Lines on finding words and elements ->

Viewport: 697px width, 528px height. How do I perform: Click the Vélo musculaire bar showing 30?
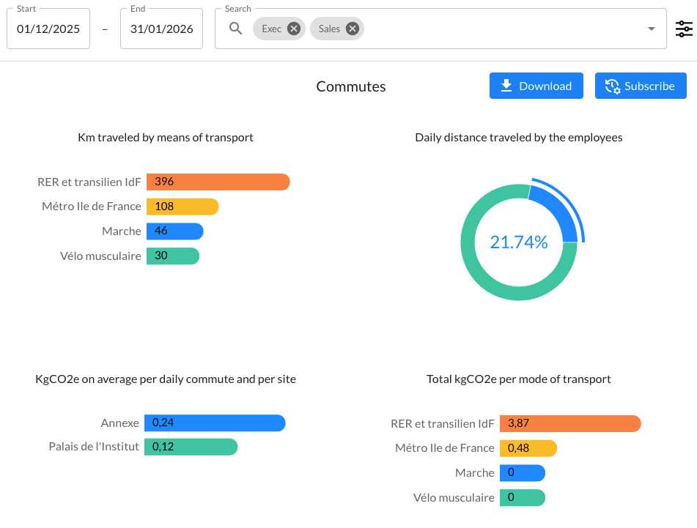click(x=173, y=256)
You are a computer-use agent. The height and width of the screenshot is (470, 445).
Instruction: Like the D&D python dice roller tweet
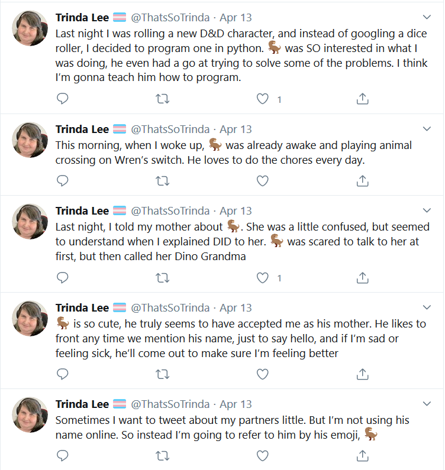click(263, 99)
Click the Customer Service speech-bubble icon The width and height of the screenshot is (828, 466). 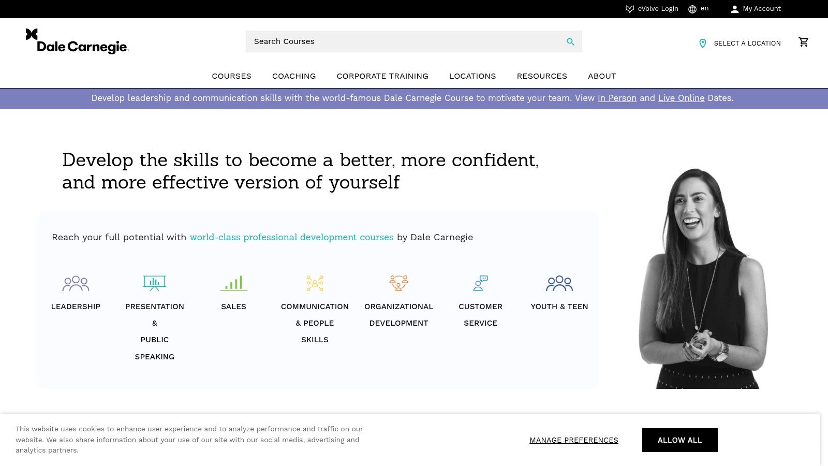480,283
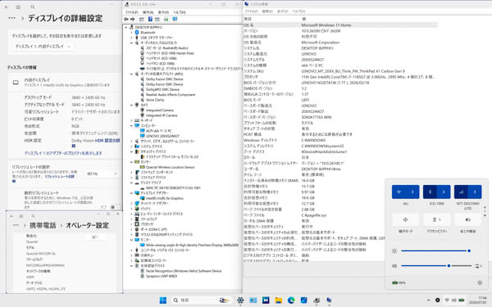Toggle Wi-Fi in the quick settings panel
The image size is (492, 307).
[399, 192]
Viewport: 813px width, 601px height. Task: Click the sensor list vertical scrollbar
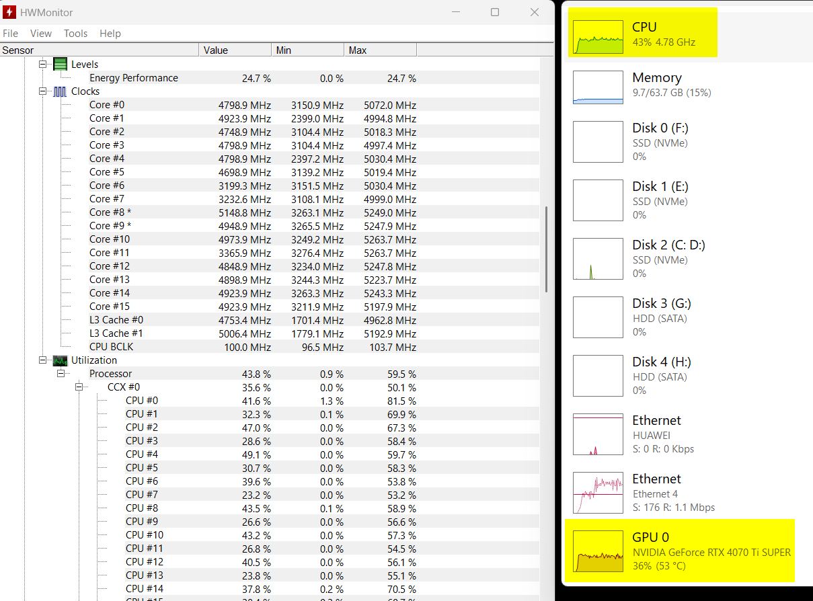coord(546,249)
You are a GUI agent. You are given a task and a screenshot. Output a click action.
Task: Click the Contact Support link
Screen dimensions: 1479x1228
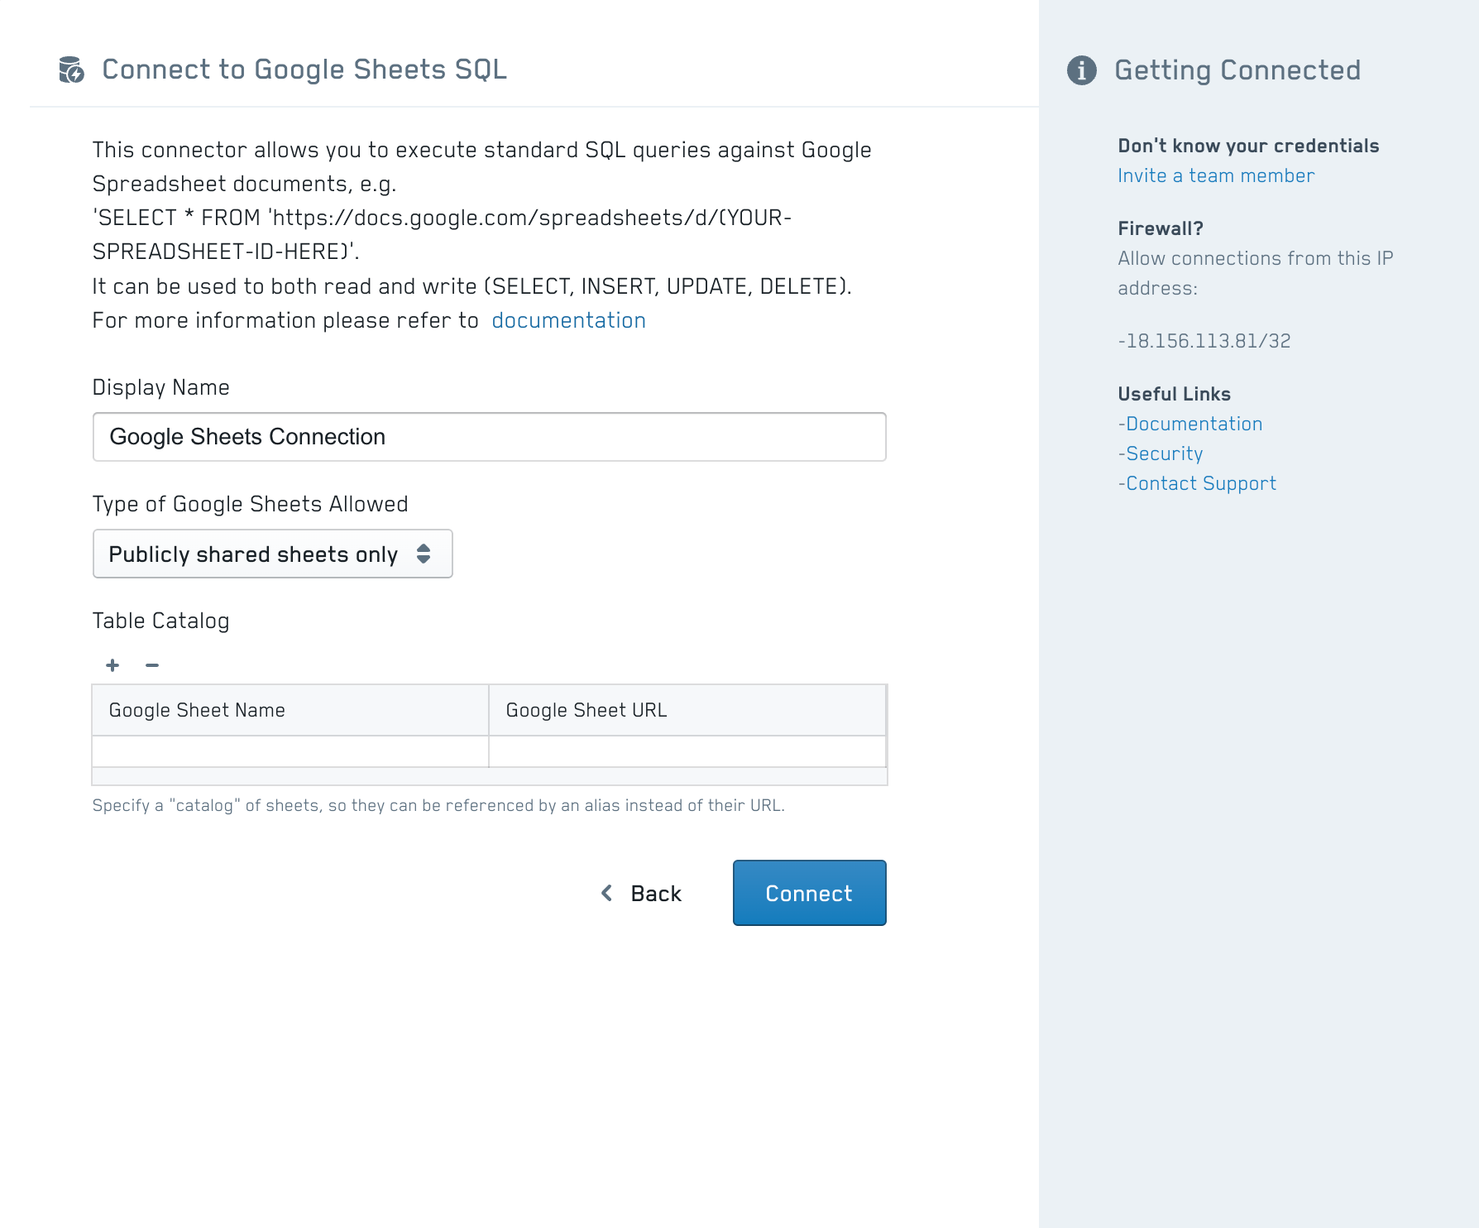coord(1200,483)
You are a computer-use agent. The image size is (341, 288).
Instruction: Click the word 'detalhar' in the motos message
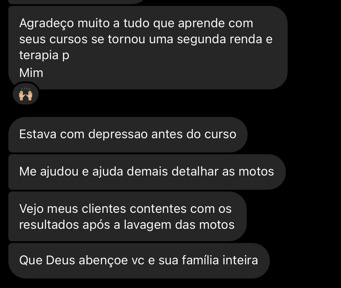pos(195,171)
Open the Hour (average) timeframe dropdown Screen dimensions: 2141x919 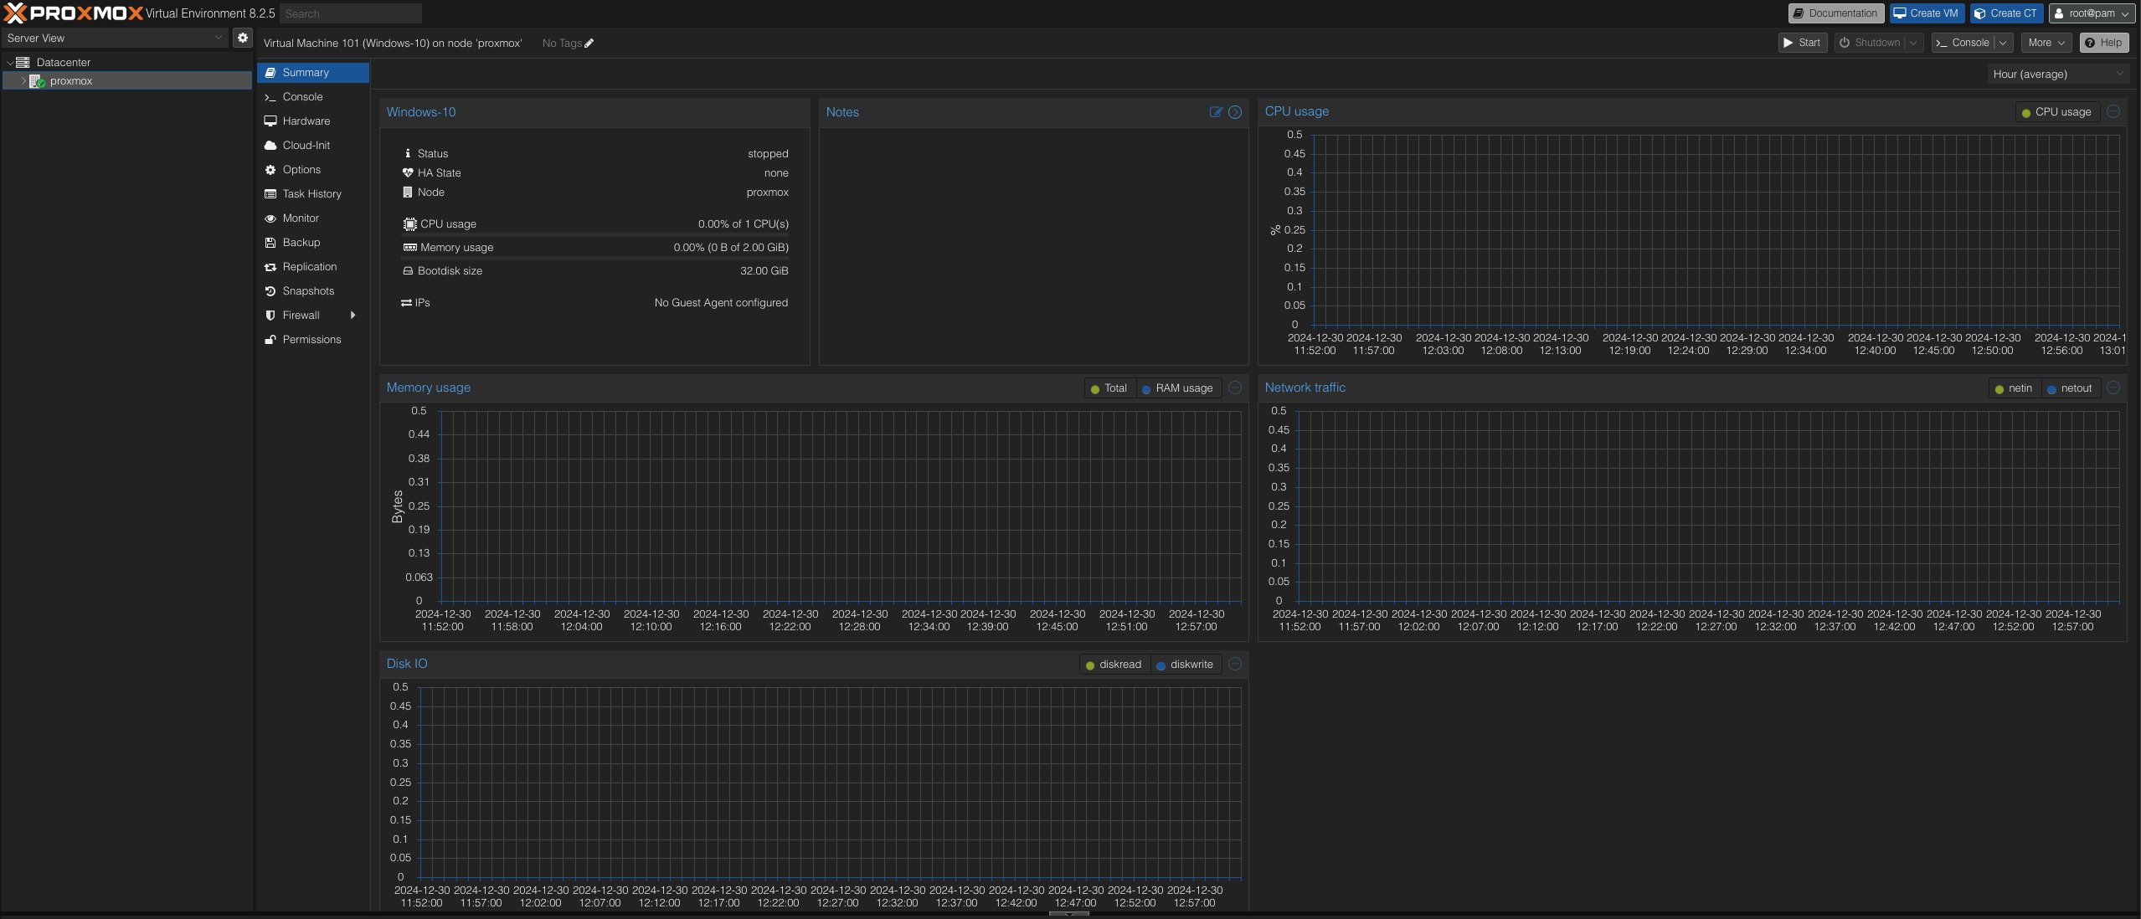tap(2058, 74)
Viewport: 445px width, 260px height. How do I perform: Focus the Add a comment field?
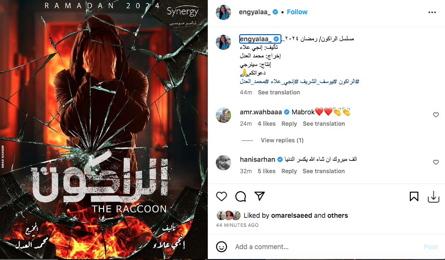[326, 247]
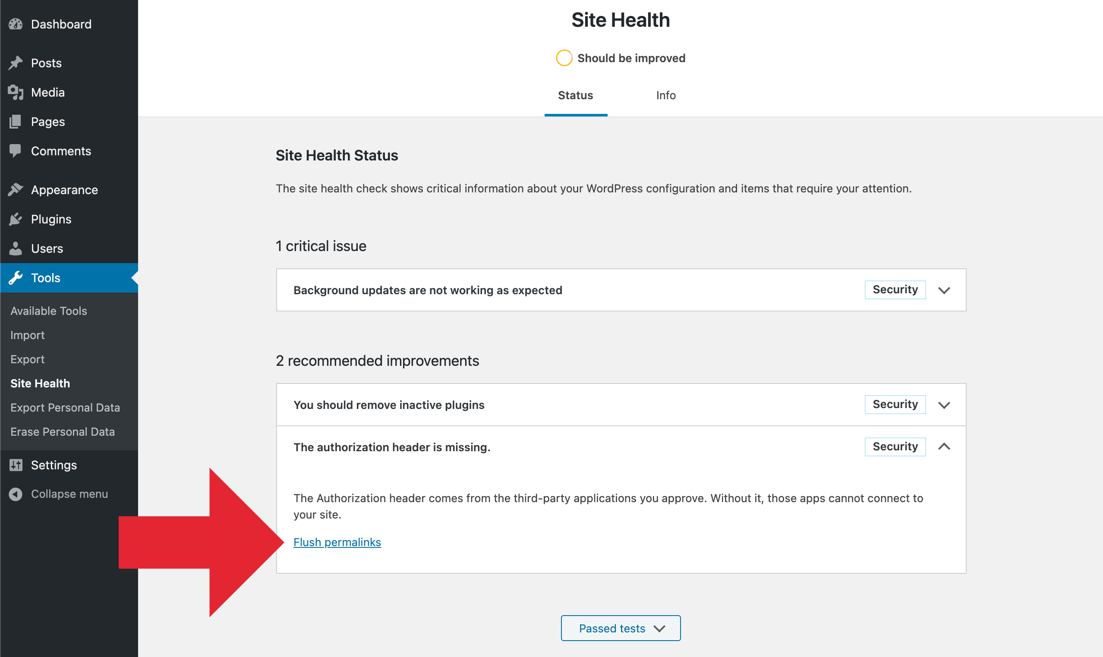This screenshot has width=1103, height=657.
Task: Open the Dashboard from the sidebar
Action: (x=15, y=24)
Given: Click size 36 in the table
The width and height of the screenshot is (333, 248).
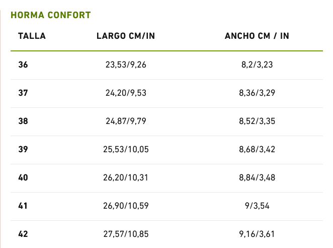Looking at the screenshot, I should (x=23, y=65).
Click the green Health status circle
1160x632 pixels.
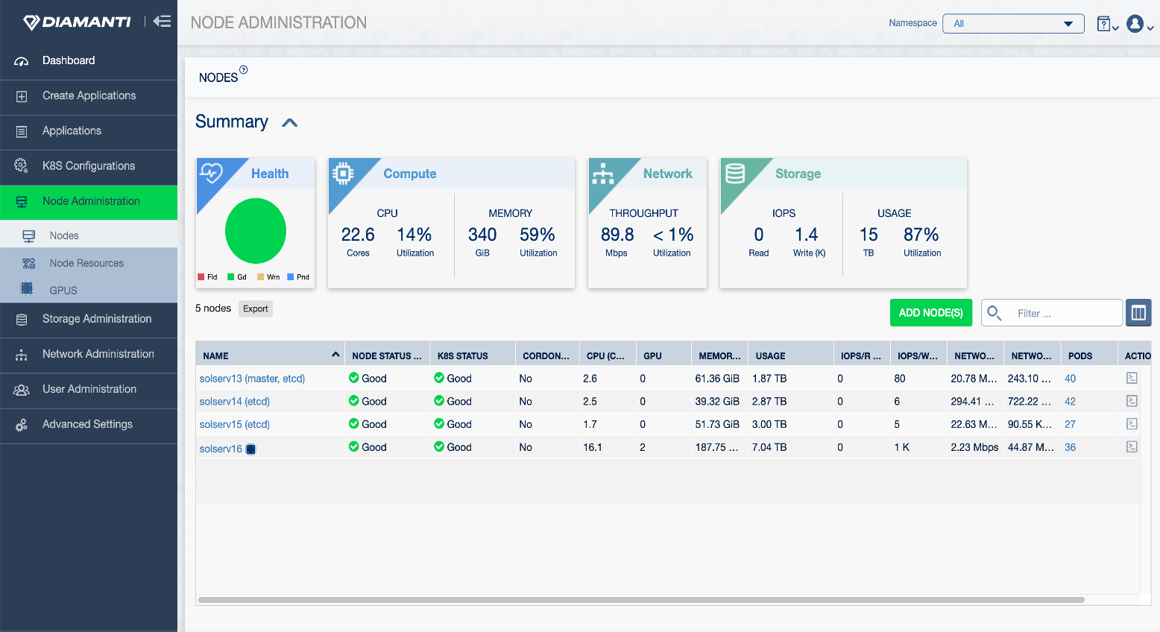(256, 231)
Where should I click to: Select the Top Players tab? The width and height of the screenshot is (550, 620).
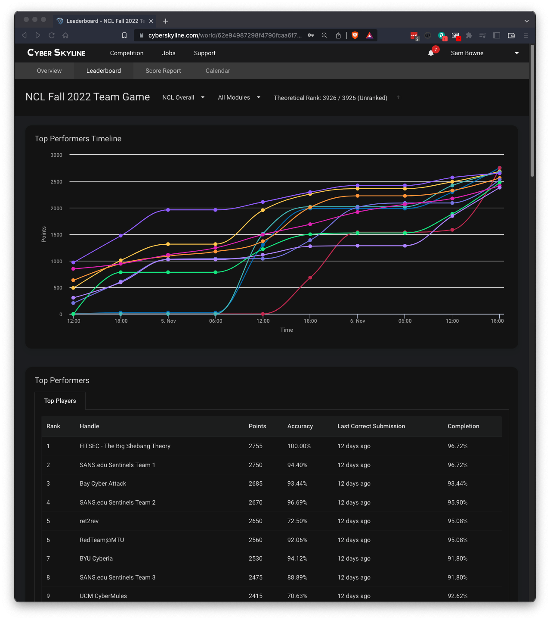coord(60,401)
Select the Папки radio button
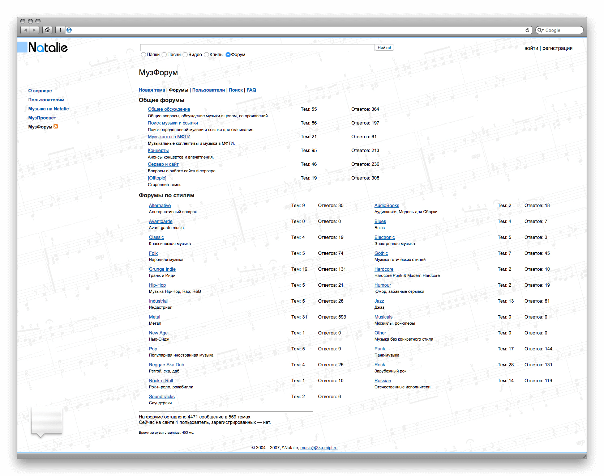 point(143,55)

Exercise directions ->
Rewrite the lines from the one containing "Viewport: 445px width, 260px" through the last line, swapping "Select" for "Choose" and keeping everything else unchanged. Leave out the pictures.

Solution to the problem ->
Viewport: 445px width, 260px height. How do I perform: Focus the Add a comment field?
[326, 247]
This screenshot has width=1103, height=657.
Task: Open the Dashboard from the sidebar
Action: (x=15, y=24)
Given: Click size 36 in the table
The width and height of the screenshot is (333, 248).
Looking at the screenshot, I should (x=23, y=65).
Click the green Health status circle
1160x632 pixels.
(256, 231)
Where should I click to: Choose the Top Players tab? The width and height of the screenshot is (550, 620).
coord(60,401)
Choose the Папки radio button
 point(143,55)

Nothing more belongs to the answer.